By the tender mercy of our God,  

the dawn from on high will break upon us,  

to give light to those who sit in darkness and in the shadow of death, to guide our feet into the way of peace.’ 

---

Zechariah had got it wrong. A righteous man, he is serving as a priest in the Temple when he has a vision of an angel of the Lord. The angel tells him that he and his wife Elizabeth will finally bear a son in their old age and should call him John. A blessing given up as impossible, and so Zechariah doubts. He asks the angel “how will I know that this is so?” and the angel tells him that, since he doubted, Zechariah will be unable to speak until these promises are fulfilled.  

When Elizabeth has given birth, they are asked what they will call the child, and Elizabeth says, “John.” Now this goes against all the traditions of naming, so they ask Zechariah, and he writes, “His name is John.” Immediately, he is able to speak again, and he gives the prophecy that we heard from Luke’s Gospel.  
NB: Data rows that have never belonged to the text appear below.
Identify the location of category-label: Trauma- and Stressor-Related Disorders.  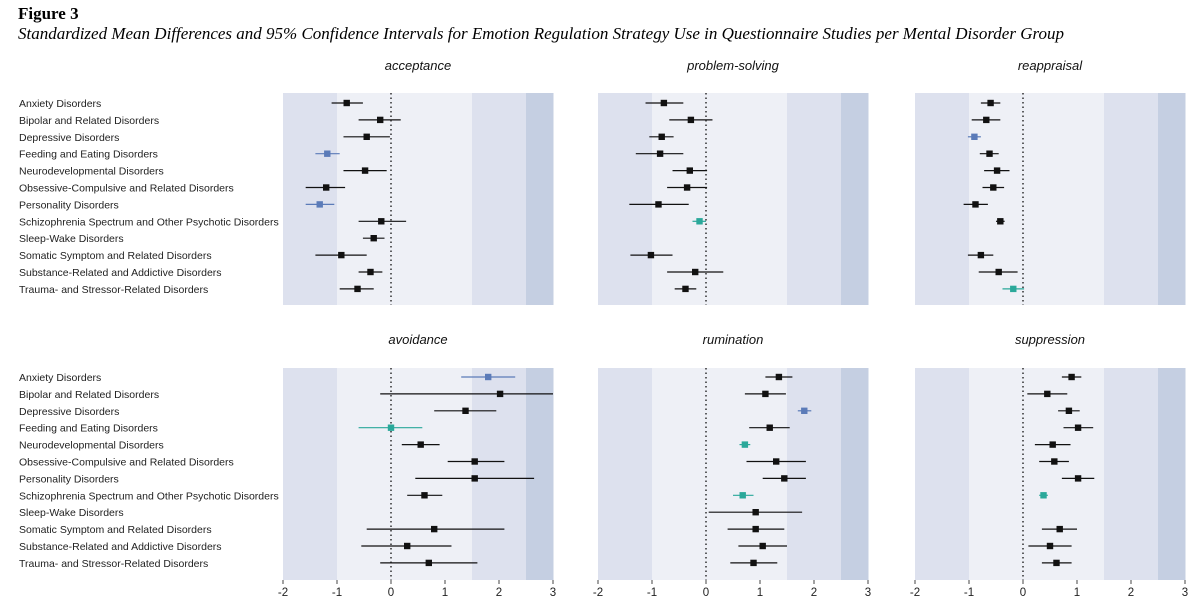
(114, 290).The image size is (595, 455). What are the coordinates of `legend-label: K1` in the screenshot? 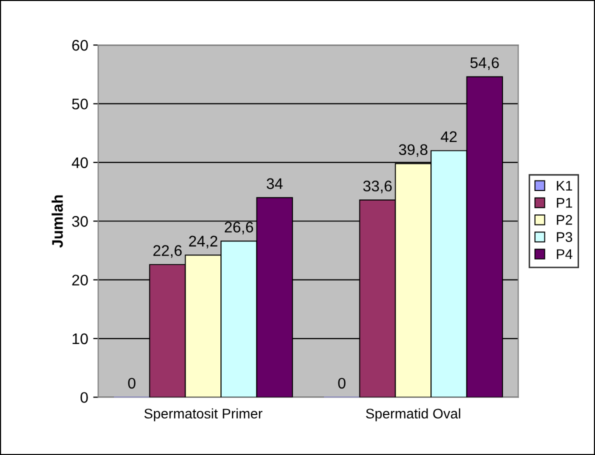 It's located at (564, 185).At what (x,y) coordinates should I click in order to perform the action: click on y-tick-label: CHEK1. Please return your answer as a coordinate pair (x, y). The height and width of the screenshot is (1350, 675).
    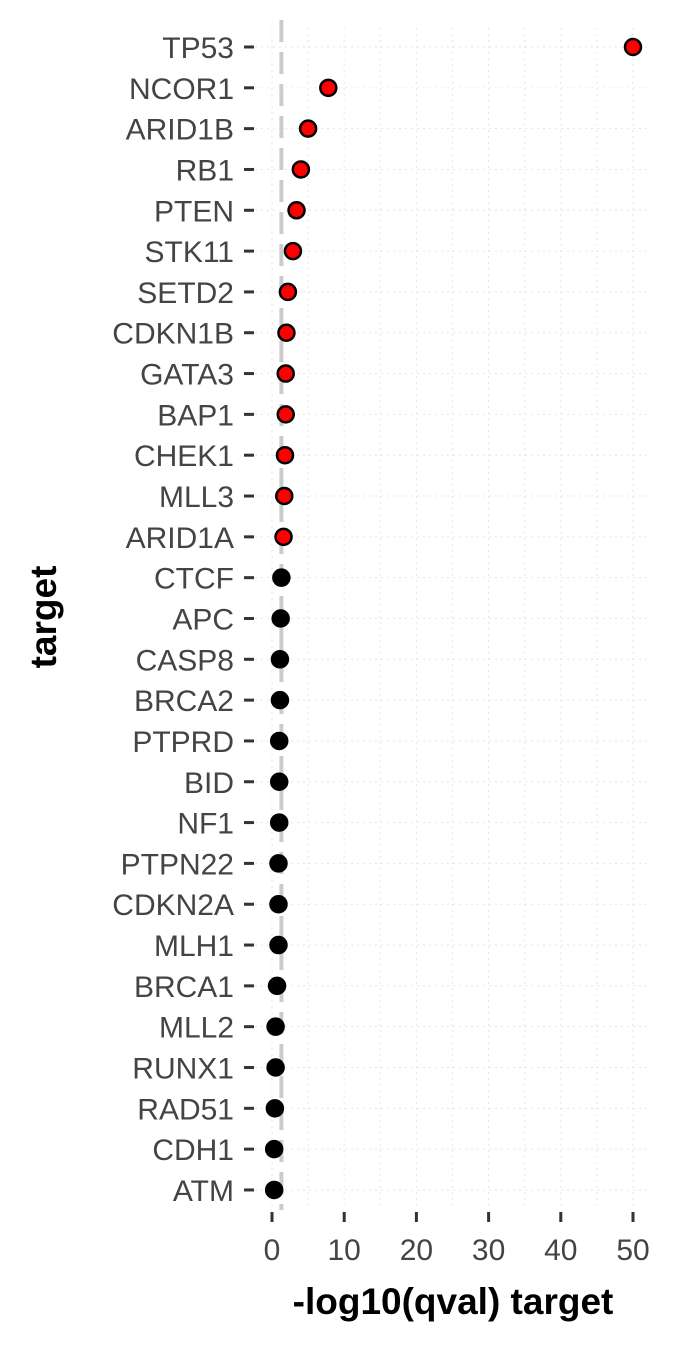
    Looking at the image, I should click on (184, 456).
Zechariah has got it wrong – despite a lifetime of righteousness and duty, when the angel arrived to promise him a child, he just could not believe it. His faithfulness wavered, but God’s didn’t. God still fulfils the promise he made to Zechariah; Elizabeth gives birth to the son we know as John the Baptist, and Zechariah gets it right when out of his silence, he still communicates his faithfulness to God’s plan. 

In Zechariah, we see Advent in miniature. God promises, and when our faith wavers, God does not go back on that promise. As we approach the great and mighty wonder of Christmas, it can be difficult to talk about the divine mystery, the fulfillment of God’s promises in Jesus Christ. But out of our lack, we can still align ourselves with God’s will for us. When Zechariah aligns himself with God’s word, accepting the promise and the future of his child, a future spelled out in his prophecy, then he is again able to proclaim and to praise. In the face of the Incarnation, we may waver, we may doubt, but our doubting cannot stop Christmas coming: God is faithful to us, even when we are not faithful. And when we know God’s faithfulness, then we too can proclaim and know God’s light, and his peace.